What to do:
(a) In the article about Rachael Weber Tayanovskaya's family, how long did Oleksandra and Pavlo Tayanovskyy plan to stay in Harrisonburg?
(b) Retype the article about Rachael Weber Tayanovskaya's family from "Two years had" to "family in Harrisonburg.".
(c) Decide whether each statement agrees with the article about Rachael Weber Tayanovskaya's family, and support each yes or no with the deciding words from the article, quoted exactly.
(i) Rachael once worked as an editor at the Center for International Stabilization and Recovery.
(ii) Oleksandra and Pavlo Tayanovskyy's hometown is Harrisonburg.
(iii) A Harrisonburg family gave Pavlo and Oleksandra a basket of fruit and flowers.

Extract:
· · · ·

Two years had passed since Rachael Weber Tayanovskaya’s (’06) children had seen their Ukrainian grandparents. With the COVID-19 pandemic calming down and international flight restrictions being lifted, January 2022 felt like a safe time for Oleksandra and Pavlo Tayanovskyy to finally visit their American family in Harrisonburg.
They planned to stay for a month, but a week before their intended return home, Russian rockets started hitting their hometown of Kyiv. “In the first days of the war, a building on their street was hit,” Rachael said. “Then at some point in late spring, we knew it wouldn’t be over soon.”
Before becoming a stay-at-home mom of three, Rachael applied her English degree as an editor at the Center for International Stabilization and Recovery, where she helped produce The Journal of Conventional Weapons Destruction. Although she was exposed to the issues surrounding global conflict at CISR, “No one in my family had lived through war at home, so it wasn’t so personal,” she said. “It’s not that way anymore. And we do know and want to acknowledge that this is happening in places we are much less aware of than Ukraine.”
For her husband, Anton, and his parents, the past year has been the worst of their lives. “During the first few weeks, we were in a state of deep shock,” said Pavlo, Rachael’s father-in-law. “It was absolutely unfathomable to us that [Russian President Vladimir] Putin could have committed such an unspeakable act of evil.”
Then, one day, a Harrisonburg family gifted them a basket of fruit and flowers. The small gesture helped bring them back to reality. “It was incredibly touching,” Pavlo said. “We began to notice an increasing number of Ukrainian flags on the streets and in windows, as well as supportive stickers on car bumpers.”
Rachael, Anton and other Harrisonburg relatives also keep Pavlo and Oleksandra engaged in local cultural events and family gatherings. “That has been enormously helpful in getting us through these tough times,” Pavlo said.
The family stays glued to the latest events in Ukraine and remains in contact with friends and relatives back home, but they wrestle with feelings of guilt — many Ukrainians chose to stay or could not leave — and the weight of genocide. “What does it mean to be Ukrainian outside of Ukraine,” Rachael said, “when, in areas of your home country, people are being killed only because they are Ukrainian, or children are forcibly taken from their families, treated as orphans, to be raised in Russia?”

· · · ·

Source material:

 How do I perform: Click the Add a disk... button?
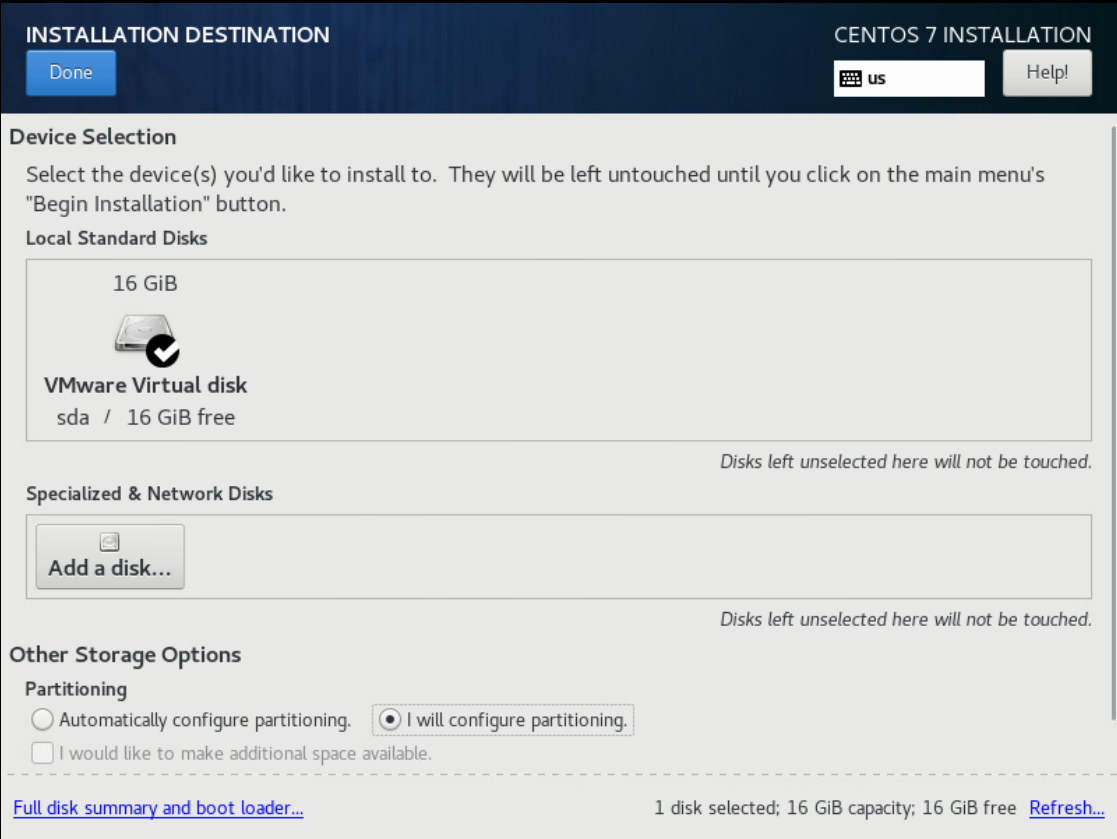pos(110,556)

· · · ·

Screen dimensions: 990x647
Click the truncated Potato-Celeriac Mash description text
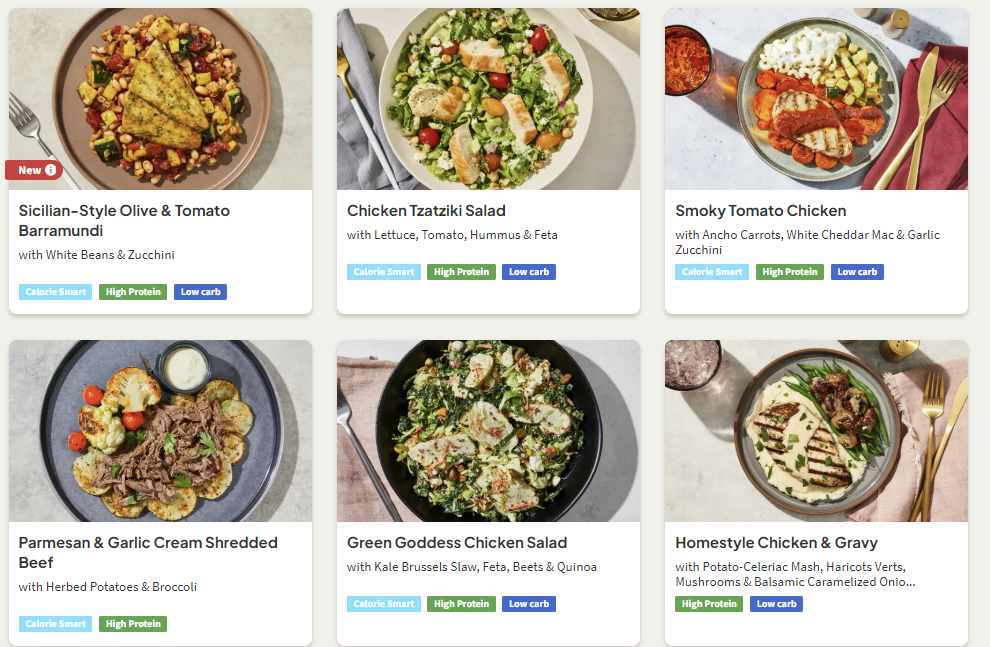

· · · ·

Answers by task:
(a) They planned to stay for a month.

(b)
Two years had passed since Rachael Weber Tayanovskaya’s (’06) children had seen their Ukrainian grandparents. With the COVID-19 pandemic calming down and international flight restrictions being lifted, January 2022 felt like a safe time for Oleksandra and Pavlo Tayanovskyy to finally visit their American family in Harrisonburg.

(c)
(i) Yes: "Rachael applied her English degree as an editor at the Center for International Stabilization and Recovery"
(ii) No: "Russian rockets started hitting their hometown of Kyiv"
(iii) Yes: "a Harrisonburg family gifted them a basket of fruit and flowers"